WGSL Code Generation

The ringkernel-wgpu-codegen crate provides a Rust-to-WGSL transpiler that lets you write GPU kernels in a Rust DSL and generate equivalent WGSL (WebGPU Shading Language) code.

Overview

The transpiler provides full feature parity with ringkernel-cuda-codegen, supporting the same three kernel types:

Global Kernels - Standard @compute entry points
Stencil Kernels - Tile-based kernels with GridPos abstraction
Ring Kernels - Persistent actor kernels (host-driven emulation)

The same Rust DSL code works with both CUDA and WGSL backends—just change the import.

Global Kernels

Generic compute shaders without stencil-specific patterns. Use DSL functions for thread/workgroup indices.

use ringkernel_wgpu_codegen::transpile_global_kernel;
use syn::parse_quote;

let kernel: syn::ItemFn = parse_quote! {
    fn saxpy(x: &[f32], y: &mut [f32], a: f32, n: i32) {
        let idx = block_idx_x() * block_dim_x() + thread_idx_x();
        if idx >= n { return; }
        y[idx as usize] = a * x[idx as usize] + y[idx as usize];
    }
};

let wgsl_code = transpile_global_kernel(&kernel)?;

Generated WGSL:

@group(0) @binding(0) var<storage, read> x: array<f32>;
@group(0) @binding(1) var<storage, read_write> y: array<f32>;
@group(0) @binding(2) var<storage, read> a: f32;
@group(0) @binding(3) var<storage, read> n: i32;

@compute @workgroup_size(256, 1, 1)
fn saxpy(
    @builtin(local_invocation_id) local_invocation_id: vec3<u32>,
    @builtin(workgroup_id) workgroup_id: vec3<u32>,
    @builtin(global_invocation_id) global_invocation_id: vec3<u32>,
    @builtin(num_workgroups) num_workgroups: vec3<u32>
) {
    var idx: i32 = i32(workgroup_id.x) * i32(256u) + i32(local_invocation_id.x);
    if (idx >= n) { return; }
    y[idx] = a * x[idx] + y[idx];
}

Stencil Kernels

For stencil computations (e.g., FDTD, convolutions), use the GridPos abstraction:

use ringkernel_wgpu_codegen::{transpile_stencil_kernel, StencilConfig};

let kernel: syn::ItemFn = parse_quote! {
    fn fdtd(p: &[f32], p_prev: &mut [f32], c2: f32, pos: GridPos) {
        let lap = pos.north(p) + pos.south(p) + pos.east(p) + pos.west(p)
                  - 4.0 * p[pos.idx()];
        p_prev[pos.idx()] = 2.0 * p[pos.idx()] - p_prev[pos.idx()] + c2 * lap;
    }
};

let config = StencilConfig::new("fdtd")
    .with_tile_size(16, 16)
    .with_halo(1);

let wgsl_code = transpile_stencil_kernel(&kernel, &config)?;

Stencil Intrinsics:

pos.idx() - Current cell linear index
pos.north(buf) - Access cell above (buf[idx - buffer_width])
pos.south(buf) - Access cell below (buf[idx + buffer_width])
pos.east(buf) - Access cell to the right (buf[idx + 1])
pos.west(buf) - Access cell to the left (buf[idx - 1])
pos.at(buf, dx, dy) - Access cell at relative offset

Ring Kernels

Persistent GPU kernels that process messages in a loop.
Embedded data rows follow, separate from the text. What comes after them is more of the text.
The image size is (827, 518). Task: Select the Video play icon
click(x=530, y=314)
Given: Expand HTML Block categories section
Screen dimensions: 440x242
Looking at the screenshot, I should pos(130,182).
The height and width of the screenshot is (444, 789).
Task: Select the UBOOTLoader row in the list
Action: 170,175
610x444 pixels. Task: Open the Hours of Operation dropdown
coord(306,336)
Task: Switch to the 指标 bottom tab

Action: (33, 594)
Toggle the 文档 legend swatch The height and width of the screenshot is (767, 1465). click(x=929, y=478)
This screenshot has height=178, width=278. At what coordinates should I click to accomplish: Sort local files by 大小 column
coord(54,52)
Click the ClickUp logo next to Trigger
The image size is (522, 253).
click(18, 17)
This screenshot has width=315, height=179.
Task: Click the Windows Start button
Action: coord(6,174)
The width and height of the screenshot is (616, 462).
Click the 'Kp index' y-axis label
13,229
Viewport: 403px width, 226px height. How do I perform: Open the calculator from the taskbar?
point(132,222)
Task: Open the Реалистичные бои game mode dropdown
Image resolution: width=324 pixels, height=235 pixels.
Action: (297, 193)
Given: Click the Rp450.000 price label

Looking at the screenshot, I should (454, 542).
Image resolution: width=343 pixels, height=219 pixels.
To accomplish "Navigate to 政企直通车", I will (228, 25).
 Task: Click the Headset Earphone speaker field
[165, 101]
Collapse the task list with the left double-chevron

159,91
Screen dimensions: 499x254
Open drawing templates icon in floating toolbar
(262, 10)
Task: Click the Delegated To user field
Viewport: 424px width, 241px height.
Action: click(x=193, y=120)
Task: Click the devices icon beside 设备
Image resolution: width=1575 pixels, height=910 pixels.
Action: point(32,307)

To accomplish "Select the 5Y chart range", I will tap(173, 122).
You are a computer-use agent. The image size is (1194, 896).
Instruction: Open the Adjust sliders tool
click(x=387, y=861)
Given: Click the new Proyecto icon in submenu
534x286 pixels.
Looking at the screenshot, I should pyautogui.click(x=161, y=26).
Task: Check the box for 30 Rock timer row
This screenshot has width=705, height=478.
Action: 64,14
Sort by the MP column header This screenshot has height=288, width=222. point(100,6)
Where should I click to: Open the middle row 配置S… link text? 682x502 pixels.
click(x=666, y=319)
Important: WebGPU does not support true persistent kernels. Ring kernels are emulated using host-driven dispatch loops—the host re-dispatches the kernel until termination.

use ringkernel_wgpu_codegen::{transpile_ring_kernel, RingKernelConfig};

let handler: syn::ItemFn = parse_quote! {
    fn process(ctx: &RingContext, msg: &Request) -> Response {
        let tid = ctx.global_thread_id();
        ctx.sync_threads();
        let result = msg.value * 2.0;
        Response { value: result, id: tid as u64 }
    }
};

let config = RingKernelConfig::new("processor")
    .with_workgroup_size(256)
    .with_hlc(true);
    // Note: K2K is NOT supported in WGPU

let wgsl_code = transpile_ring_kernel(&handler, &config)?;

RingKernelConfig Options

Option	Default	Description
`workgroup_size`	256	Threads per workgroup
`enable_hlc`	false	Enable Hybrid Logical Clocks
`enable_k2k`	false	NOT SUPPORTED - will return error
`max_messages_per_dispatch`	1024	Messages processed per dispatch

K2K Limitation

Kernel-to-kernel (K2K) messaging is not supported in WGPU due to WebGPU’s execution model. Attempting to enable K2K will return an error:

let config = RingKernelConfig::new("processor")
    .with_k2k(true);  // This will error!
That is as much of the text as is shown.